#### [AVAILABLE RECORDS]
☆ ☆ ☆

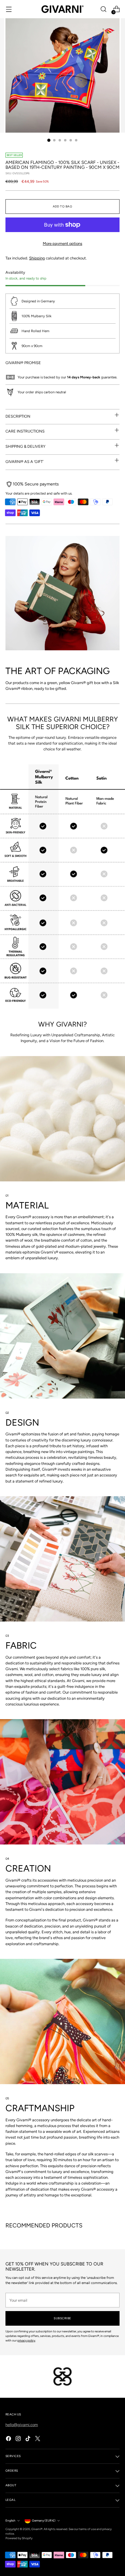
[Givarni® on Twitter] (38, 2439)
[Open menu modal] (8, 9)
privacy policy (26, 2340)
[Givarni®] (62, 9)
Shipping (37, 258)
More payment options (62, 243)
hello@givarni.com (21, 2424)
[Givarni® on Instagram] (18, 2439)
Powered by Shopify (18, 2538)
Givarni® (36, 2529)
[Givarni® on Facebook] (9, 2439)
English (10, 2520)
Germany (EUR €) (44, 2520)
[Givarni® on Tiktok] (28, 2439)
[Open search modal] (103, 9)
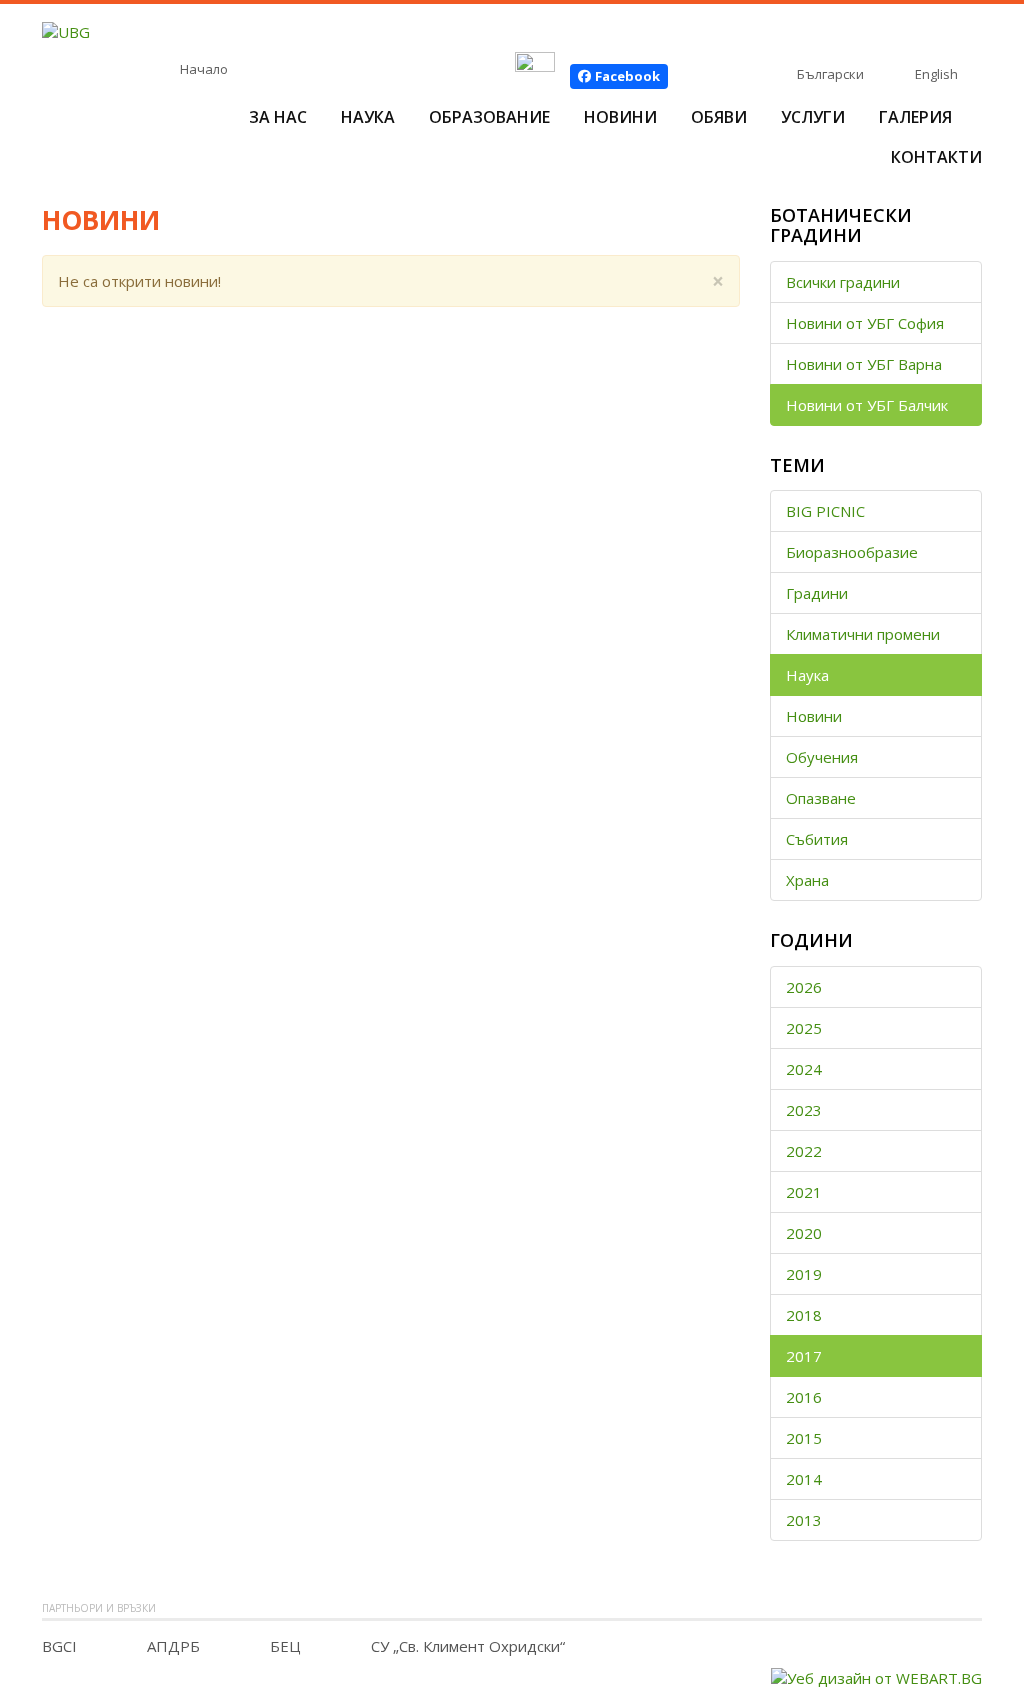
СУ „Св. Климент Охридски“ (468, 1646)
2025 (804, 1028)
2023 (804, 1110)
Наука (368, 117)
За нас (278, 117)
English (936, 74)
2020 (804, 1233)
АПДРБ (173, 1646)
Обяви (719, 117)
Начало (204, 69)
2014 (804, 1479)
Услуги (813, 117)
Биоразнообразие (852, 552)
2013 (804, 1520)
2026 (804, 987)
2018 (804, 1315)
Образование (489, 117)
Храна (807, 880)
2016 (804, 1397)
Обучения (822, 757)
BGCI (59, 1646)
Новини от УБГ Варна (864, 364)
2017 (804, 1356)
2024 (804, 1069)
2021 (804, 1192)
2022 (804, 1151)
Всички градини (843, 282)
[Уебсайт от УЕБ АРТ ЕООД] (876, 1676)
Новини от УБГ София (865, 323)
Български (830, 74)
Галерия (915, 117)
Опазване (821, 798)
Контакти (936, 157)
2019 (804, 1274)
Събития (817, 839)
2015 (804, 1438)
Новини (620, 117)
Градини (817, 593)
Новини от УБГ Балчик (867, 405)
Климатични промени (863, 634)
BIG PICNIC (825, 511)
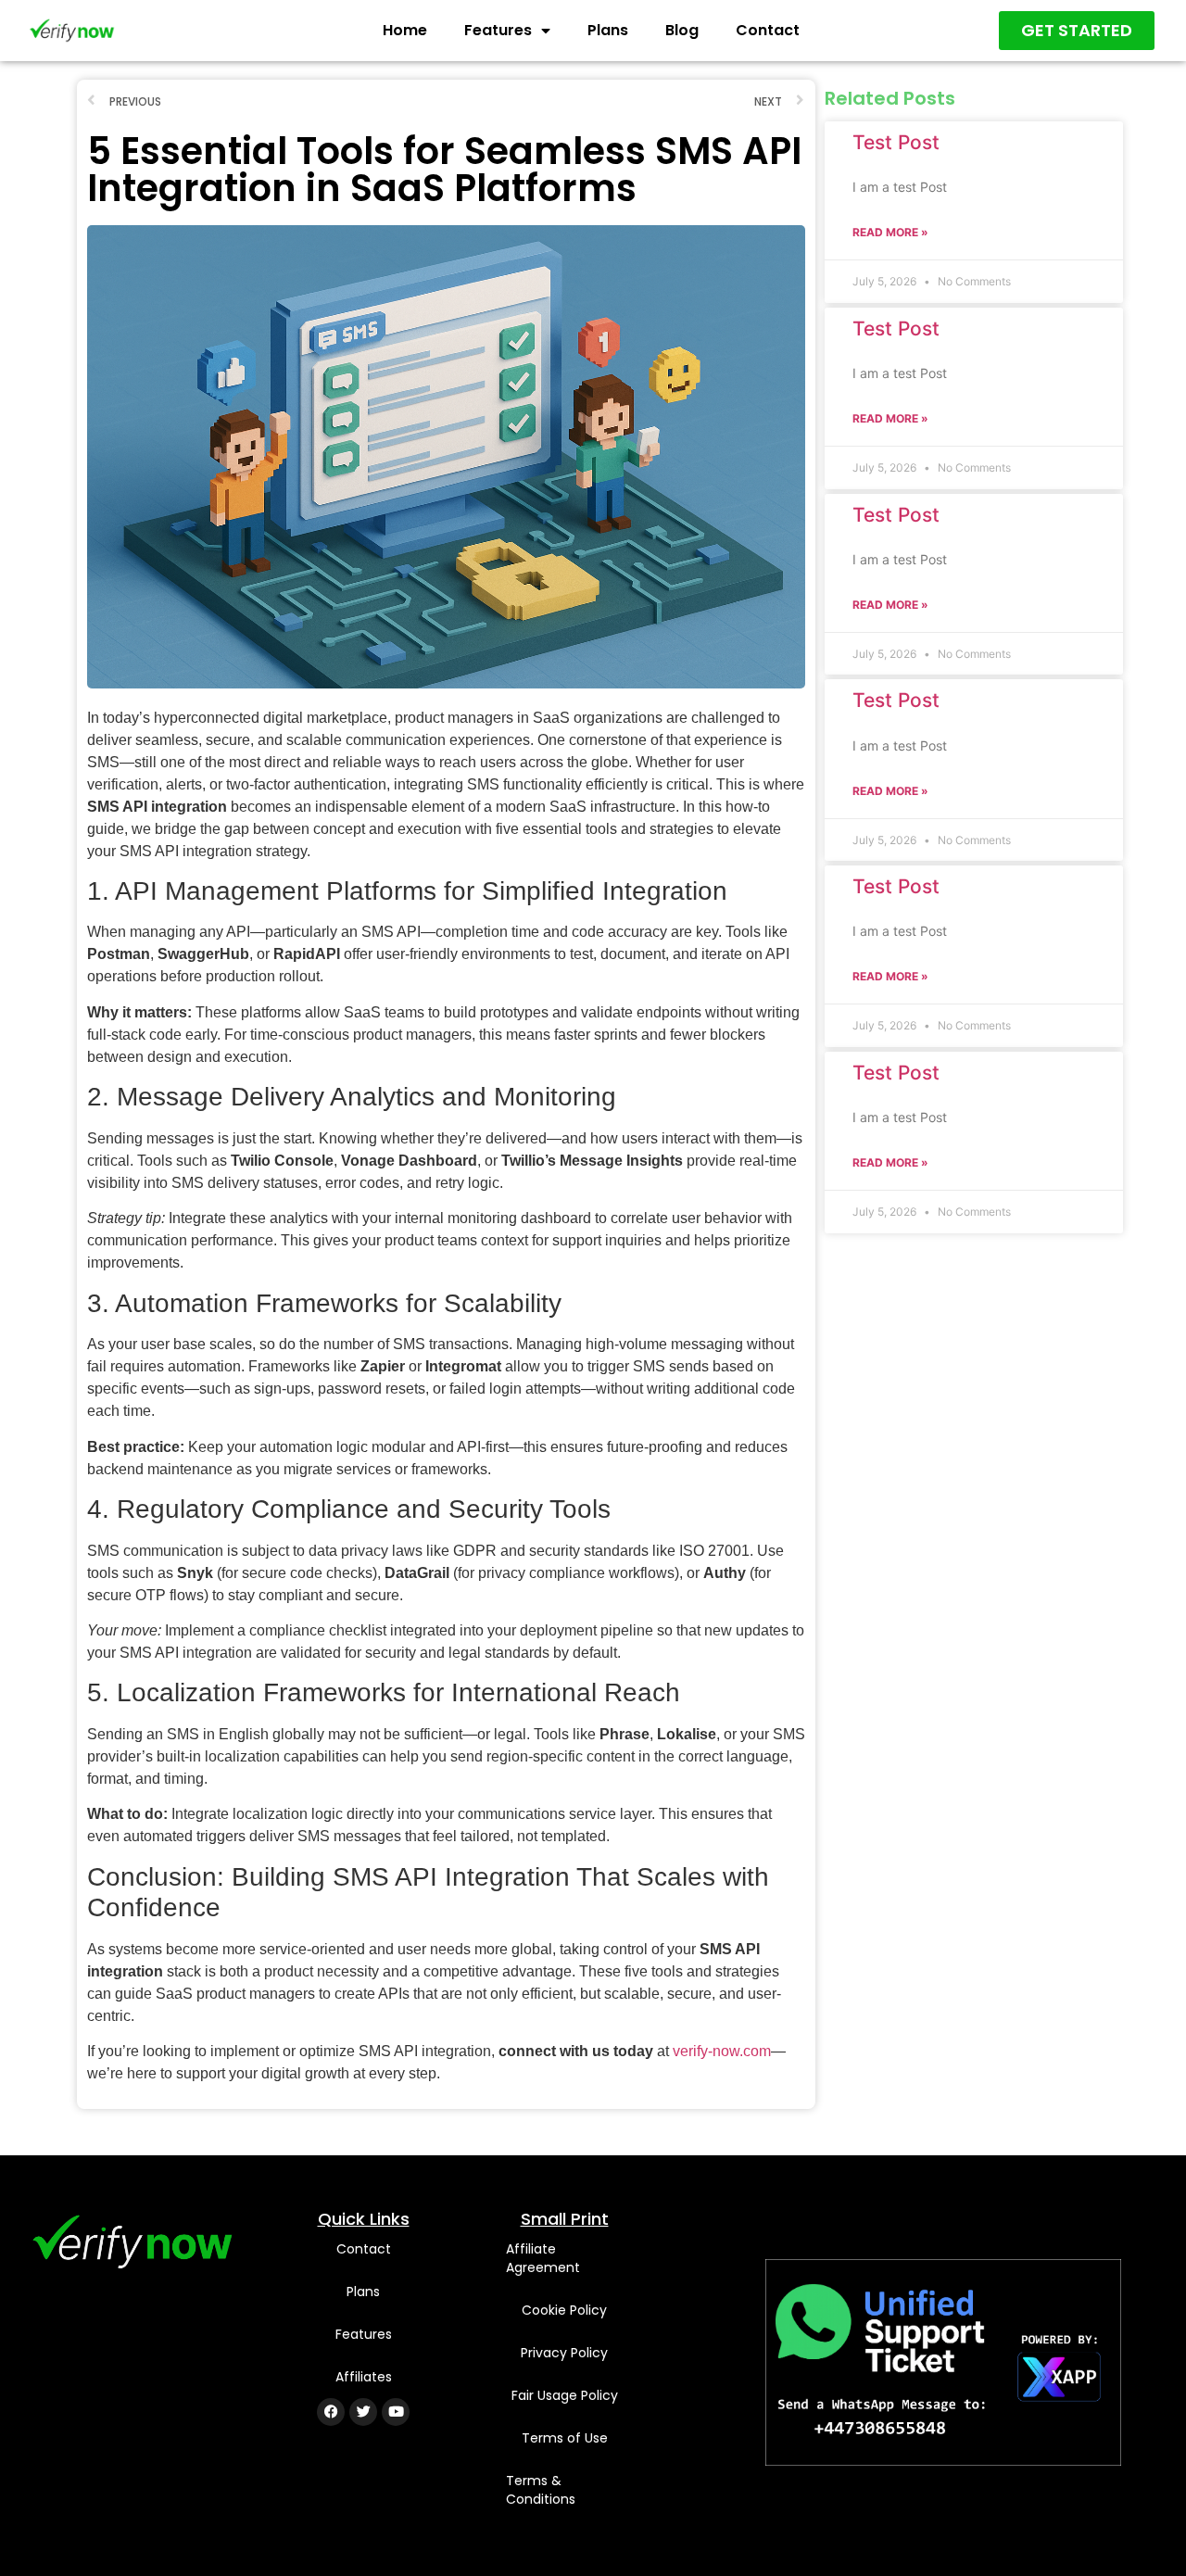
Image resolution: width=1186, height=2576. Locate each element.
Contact (768, 30)
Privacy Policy (564, 2352)
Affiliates (363, 2377)
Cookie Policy (564, 2310)
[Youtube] (396, 2412)
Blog (682, 30)
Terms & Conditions (540, 2489)
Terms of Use (565, 2438)
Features (498, 30)
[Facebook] (331, 2412)
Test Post (896, 142)
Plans (607, 30)
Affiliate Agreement (543, 2258)
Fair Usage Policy (564, 2395)
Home (405, 30)
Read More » (890, 232)
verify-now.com (722, 2051)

☆ ☆ ☆

#### [EXERCISE DESCRIPTION]
The answer must be the lines above from the one containing "Обяви (719, 117)" through the one containing "Affiliate Agreement (543, 2258)", reproduced exactly, with no pictures and nothing else.

#### [RESULT]
Обяви (719, 117)
Начало (204, 69)
2014 (804, 1479)
Услуги (813, 117)
Биоразнообразие (852, 552)
2013 (804, 1520)
2026 (804, 987)
2018 (804, 1315)
Образование (489, 117)
Храна (807, 880)
2016 (804, 1397)
Обучения (822, 757)
BGCI (59, 1646)
Новини от УБГ Варна (864, 364)
2017 (804, 1356)
2024 (804, 1069)
2021 (804, 1192)
2022 (804, 1151)
Всички градини (843, 282)
[Уебсайт от УЕБ АРТ ЕООД] (876, 1676)
Новини от УБГ София (865, 323)
Български (830, 74)
Галерия (915, 117)
Опазване (821, 798)
Контакти (936, 157)
2019 (804, 1274)
Събития (817, 839)
2015 (804, 1438)
Новини (620, 117)
Градини (817, 593)
Новини от УБГ Балчик (867, 405)
Климатични промени (863, 634)
BIG PICNIC (825, 511)
Image resolution: width=1186, height=2576. Locate each element.
Contact (768, 30)
Privacy Policy (564, 2352)
Affiliates (363, 2377)
Cookie Policy (564, 2310)
[Youtube] (396, 2412)
Blog (682, 30)
Terms & Conditions (540, 2489)
Terms of Use (565, 2438)
Features (498, 30)
[Facebook] (331, 2412)
Test Post (896, 142)
Plans (607, 30)
Affiliate Agreement (543, 2258)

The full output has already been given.